With the Securities and Exchange Board of India (Sebi) clearing the deck for launch of Reits on Sunday, investors will have another option – besides direct purchase of property or direct stocks of real estate companies – to participate to the sector’s fortunes.
However, the market regular has kept a higher threshold limit of Rs 2 lakh for investment in Reits, much like the limit in the BSE SME stocks, thereby making it a tad more difficult for retail investors.
Financial planners such as Suresh Sadagopan feel these products would be a good portfolio diversification tool.
“Reits would be safer for individual investors who would otherwise invest on their own in some property or land parcel.
Investing in Reits would be passive investing in real estate market.
Also, the minimum threshold is much lower than investing in any property, which can cost anywhere above Rs 40-45,00,000 even in city suburbs,” he explains.
There are several other safeguards as well. Not less than 80 per cent of the value of the Reit assets shall be in completed and revenue-generating properties – a good move because it ensures that investors enter an instrument that is already generating revenues and not something that will only generate revenues in the future.
This will bring down the risk because entire investment in under-construction properties that promise the moon to investors can hurt badly, if the construction gets stuck due to litigation or other issues.
Similarly, Reits cannot invest more than 60 per cent of the value of assets in two projects.
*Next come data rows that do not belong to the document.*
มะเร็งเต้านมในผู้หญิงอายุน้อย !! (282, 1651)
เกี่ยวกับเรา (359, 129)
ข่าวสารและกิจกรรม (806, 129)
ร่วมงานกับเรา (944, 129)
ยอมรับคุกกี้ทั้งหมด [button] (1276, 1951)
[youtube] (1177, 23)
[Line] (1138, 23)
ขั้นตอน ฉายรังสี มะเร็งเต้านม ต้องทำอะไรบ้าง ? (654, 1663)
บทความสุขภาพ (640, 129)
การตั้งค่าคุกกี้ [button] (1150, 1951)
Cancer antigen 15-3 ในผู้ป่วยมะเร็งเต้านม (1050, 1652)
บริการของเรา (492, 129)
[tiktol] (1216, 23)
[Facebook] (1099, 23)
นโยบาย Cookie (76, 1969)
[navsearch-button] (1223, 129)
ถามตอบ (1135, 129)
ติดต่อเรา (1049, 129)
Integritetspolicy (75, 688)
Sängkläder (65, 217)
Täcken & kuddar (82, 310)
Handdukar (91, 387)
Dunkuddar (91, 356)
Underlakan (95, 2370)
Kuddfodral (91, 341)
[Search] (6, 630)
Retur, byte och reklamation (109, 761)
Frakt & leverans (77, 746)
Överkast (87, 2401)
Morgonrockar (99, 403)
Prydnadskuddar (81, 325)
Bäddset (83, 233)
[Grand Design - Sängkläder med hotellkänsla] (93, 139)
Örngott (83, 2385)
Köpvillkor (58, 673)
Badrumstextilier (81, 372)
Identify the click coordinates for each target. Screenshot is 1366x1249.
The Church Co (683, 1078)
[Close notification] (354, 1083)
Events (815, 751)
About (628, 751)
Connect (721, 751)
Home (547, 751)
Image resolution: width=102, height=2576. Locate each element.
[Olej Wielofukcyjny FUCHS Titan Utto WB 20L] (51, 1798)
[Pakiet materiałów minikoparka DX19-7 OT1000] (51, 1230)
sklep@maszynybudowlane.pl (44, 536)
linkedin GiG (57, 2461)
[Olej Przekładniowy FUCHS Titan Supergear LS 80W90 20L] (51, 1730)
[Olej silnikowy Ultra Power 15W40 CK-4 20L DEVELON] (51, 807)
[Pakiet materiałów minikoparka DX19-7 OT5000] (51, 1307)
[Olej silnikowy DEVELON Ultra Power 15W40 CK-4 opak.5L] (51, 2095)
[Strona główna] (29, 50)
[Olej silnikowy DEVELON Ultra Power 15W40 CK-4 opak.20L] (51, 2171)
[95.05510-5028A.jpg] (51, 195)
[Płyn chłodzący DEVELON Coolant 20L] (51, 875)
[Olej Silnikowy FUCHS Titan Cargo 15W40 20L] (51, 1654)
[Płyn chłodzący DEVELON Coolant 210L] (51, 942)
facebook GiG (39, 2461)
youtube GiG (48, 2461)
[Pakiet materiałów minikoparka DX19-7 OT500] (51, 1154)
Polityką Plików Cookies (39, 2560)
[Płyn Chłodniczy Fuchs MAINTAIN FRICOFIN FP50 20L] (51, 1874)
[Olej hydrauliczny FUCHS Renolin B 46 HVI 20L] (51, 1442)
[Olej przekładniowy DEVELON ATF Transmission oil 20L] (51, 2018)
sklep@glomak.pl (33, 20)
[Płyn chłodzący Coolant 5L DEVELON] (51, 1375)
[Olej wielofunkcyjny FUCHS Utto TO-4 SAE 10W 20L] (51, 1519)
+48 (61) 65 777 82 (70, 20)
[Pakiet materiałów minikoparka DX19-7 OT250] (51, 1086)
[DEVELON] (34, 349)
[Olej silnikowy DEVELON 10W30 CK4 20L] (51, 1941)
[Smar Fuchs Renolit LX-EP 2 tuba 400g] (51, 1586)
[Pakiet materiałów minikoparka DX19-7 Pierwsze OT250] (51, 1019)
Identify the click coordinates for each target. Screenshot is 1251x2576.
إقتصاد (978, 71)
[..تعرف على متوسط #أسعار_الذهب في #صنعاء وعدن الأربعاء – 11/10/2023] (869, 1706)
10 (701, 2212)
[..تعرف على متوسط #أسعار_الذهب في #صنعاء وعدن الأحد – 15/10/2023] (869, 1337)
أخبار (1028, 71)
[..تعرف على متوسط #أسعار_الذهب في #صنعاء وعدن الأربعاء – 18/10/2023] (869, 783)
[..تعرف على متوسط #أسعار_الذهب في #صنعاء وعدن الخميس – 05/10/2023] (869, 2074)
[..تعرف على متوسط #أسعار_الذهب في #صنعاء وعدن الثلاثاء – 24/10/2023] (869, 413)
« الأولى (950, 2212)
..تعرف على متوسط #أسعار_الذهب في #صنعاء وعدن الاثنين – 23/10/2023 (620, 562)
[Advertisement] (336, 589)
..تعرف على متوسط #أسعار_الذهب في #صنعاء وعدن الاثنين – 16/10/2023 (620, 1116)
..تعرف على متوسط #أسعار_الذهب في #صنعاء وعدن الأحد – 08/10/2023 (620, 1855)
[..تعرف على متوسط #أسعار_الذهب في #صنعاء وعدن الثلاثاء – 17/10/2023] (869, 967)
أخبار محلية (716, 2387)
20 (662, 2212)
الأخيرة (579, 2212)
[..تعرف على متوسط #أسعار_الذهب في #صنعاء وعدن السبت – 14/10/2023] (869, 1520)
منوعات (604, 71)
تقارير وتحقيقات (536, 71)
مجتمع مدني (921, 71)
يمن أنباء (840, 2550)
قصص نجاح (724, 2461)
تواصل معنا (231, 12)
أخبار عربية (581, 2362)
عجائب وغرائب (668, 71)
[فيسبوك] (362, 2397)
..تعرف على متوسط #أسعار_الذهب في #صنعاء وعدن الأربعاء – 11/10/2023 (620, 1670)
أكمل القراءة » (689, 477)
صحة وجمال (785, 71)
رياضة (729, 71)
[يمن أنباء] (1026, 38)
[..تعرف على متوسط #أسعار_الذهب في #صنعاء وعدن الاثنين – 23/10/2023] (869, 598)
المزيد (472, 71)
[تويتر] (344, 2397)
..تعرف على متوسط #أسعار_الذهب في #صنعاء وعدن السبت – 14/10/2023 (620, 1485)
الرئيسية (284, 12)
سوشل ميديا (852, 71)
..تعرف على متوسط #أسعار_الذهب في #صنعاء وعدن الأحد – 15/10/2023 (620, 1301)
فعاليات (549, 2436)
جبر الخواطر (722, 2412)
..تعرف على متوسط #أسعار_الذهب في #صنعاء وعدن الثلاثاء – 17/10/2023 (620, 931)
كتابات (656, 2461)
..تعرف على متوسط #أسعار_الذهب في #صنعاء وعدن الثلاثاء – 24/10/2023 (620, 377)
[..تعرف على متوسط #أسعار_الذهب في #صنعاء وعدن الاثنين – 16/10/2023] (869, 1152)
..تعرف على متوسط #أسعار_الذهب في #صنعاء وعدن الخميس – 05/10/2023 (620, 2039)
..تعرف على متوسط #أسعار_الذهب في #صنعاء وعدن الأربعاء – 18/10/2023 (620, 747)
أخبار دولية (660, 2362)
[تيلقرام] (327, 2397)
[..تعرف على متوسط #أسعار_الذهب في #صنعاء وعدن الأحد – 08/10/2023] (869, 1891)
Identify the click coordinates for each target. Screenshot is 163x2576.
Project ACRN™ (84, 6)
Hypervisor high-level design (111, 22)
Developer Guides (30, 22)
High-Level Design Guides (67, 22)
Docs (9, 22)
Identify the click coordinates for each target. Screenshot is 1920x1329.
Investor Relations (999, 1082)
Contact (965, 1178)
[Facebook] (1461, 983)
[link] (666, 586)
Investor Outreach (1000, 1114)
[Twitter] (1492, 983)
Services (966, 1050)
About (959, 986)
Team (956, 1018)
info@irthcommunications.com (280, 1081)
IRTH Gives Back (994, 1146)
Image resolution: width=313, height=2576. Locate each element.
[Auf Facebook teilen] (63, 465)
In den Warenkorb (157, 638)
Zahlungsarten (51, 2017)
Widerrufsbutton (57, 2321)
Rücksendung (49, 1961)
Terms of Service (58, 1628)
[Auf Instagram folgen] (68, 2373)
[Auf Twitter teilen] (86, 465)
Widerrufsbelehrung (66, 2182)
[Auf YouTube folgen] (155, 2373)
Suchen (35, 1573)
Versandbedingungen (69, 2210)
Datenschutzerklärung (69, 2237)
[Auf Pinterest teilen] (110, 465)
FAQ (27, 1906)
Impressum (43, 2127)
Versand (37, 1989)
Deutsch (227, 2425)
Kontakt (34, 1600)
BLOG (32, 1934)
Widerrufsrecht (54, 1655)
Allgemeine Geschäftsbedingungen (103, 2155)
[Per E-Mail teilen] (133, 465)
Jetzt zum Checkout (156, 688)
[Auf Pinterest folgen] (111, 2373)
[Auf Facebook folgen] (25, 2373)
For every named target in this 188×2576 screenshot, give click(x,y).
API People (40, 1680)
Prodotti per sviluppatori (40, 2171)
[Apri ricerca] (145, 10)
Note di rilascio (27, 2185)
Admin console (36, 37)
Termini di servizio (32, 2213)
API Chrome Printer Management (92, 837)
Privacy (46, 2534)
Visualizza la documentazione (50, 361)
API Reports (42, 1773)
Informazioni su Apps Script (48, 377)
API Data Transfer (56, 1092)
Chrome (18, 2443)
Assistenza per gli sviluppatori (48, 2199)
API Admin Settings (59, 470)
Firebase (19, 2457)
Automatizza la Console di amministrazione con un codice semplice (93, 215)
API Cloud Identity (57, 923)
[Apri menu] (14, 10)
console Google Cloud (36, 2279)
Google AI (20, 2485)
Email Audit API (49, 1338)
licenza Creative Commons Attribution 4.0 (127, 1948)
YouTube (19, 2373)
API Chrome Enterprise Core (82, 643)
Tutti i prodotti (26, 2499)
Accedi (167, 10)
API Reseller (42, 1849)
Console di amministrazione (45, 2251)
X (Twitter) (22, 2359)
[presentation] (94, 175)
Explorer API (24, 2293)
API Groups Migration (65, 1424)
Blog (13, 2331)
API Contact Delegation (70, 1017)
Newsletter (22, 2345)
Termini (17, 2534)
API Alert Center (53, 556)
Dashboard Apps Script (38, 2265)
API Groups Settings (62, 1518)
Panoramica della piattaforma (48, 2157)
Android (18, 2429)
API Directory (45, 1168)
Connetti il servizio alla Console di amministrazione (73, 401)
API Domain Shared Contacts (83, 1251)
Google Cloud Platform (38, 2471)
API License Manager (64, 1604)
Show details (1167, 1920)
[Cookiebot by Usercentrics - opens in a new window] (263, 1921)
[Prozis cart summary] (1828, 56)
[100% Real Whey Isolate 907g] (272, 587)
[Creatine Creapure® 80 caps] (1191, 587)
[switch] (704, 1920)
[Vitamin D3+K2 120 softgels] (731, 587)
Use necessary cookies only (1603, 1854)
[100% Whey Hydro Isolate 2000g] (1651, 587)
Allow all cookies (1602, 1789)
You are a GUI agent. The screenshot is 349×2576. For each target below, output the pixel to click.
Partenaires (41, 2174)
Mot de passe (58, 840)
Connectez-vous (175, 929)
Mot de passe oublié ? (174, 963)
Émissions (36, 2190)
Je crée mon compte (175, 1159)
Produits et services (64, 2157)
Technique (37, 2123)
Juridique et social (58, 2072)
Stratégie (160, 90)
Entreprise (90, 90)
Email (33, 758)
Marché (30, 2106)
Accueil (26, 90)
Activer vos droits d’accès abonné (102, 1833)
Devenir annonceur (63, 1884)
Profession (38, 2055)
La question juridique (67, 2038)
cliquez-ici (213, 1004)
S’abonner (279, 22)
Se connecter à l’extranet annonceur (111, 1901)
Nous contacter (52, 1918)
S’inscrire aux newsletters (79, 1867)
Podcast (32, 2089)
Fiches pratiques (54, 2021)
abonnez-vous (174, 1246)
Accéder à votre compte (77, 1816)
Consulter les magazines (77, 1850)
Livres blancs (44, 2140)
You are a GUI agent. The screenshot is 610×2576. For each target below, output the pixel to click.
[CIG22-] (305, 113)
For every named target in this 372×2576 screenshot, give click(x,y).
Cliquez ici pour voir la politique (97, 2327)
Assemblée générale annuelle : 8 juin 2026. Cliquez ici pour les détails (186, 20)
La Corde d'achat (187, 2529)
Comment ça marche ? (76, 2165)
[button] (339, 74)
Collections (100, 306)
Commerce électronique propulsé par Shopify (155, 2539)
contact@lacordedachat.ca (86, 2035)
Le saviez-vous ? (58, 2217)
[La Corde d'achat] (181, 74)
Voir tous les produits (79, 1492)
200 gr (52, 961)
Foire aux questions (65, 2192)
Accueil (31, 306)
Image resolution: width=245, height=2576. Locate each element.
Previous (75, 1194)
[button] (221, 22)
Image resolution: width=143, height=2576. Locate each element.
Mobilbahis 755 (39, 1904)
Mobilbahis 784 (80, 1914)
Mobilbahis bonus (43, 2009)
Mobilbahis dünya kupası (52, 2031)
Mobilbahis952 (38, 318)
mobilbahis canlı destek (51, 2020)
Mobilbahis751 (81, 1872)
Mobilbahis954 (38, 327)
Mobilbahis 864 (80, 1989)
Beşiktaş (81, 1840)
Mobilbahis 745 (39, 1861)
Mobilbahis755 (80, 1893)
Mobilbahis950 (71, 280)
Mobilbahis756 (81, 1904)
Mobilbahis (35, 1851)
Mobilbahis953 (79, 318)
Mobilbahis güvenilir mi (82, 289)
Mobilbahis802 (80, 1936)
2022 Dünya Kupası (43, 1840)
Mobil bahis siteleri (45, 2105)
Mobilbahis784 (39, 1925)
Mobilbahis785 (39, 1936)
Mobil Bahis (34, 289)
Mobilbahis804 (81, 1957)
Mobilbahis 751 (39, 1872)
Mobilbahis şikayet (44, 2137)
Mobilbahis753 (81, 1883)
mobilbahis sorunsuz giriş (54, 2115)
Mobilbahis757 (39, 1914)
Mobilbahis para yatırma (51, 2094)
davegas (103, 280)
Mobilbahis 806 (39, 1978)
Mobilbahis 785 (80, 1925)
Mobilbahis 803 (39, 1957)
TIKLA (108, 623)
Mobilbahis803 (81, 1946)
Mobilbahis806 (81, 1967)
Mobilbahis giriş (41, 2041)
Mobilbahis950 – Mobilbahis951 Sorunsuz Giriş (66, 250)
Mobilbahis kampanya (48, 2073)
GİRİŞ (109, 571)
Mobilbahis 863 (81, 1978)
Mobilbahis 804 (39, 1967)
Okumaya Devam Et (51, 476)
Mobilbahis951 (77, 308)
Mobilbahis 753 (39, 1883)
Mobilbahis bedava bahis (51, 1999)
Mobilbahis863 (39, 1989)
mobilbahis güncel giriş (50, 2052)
Besides these checks and balances – high threshold limit and controls over investment – Reits will give an added advantage of dividend distribution on an annual basis and that too, 90 per cent of distributable post-tax income.
At present, dividends would be subject to the dividend distribution tax (DDT) at 16.995 per cent. Dividend subject to DDT is exempt from tax in the hands of the investors.
Balaji Raghavan, CEO of IIFL Alternative Asset Advisors, says that the yield, as a result, will be 8-9 per cent. Add to that, capital appreciation and the total annualised returns may come to 14-15 per cent.
“Though post-tax returns depend on the overall yield, they will certainly be higher than fixed deposits by around three per cent,” says Raghavan.
The liquidity may also not be an issue, according to Rahul Rai, head - real estate investment business at ICICI Prudential, because they will be listed at the stock exchanges.
Reits will be riskier than debt products because the underlying security is real estate, which can take a hit when economic conditions aren’t very suitable since the exposure will only be in commercial properties.
The long-term and short-term capital rates of taxation are unclear. However, Gautam Mehra, executive director, PwC, says the taxation of Reits may have some similarity to that for listed equities, with long-term capital gains on transfer of Reits being exempt (provided it has been subject to STT), and short-term capital gains being subject to a 15 per cent tax, plus applicable surcharge and cess.
“However, Reits units to qualify as a long-term capital asset, they would need to be held for a period of three years,” he says.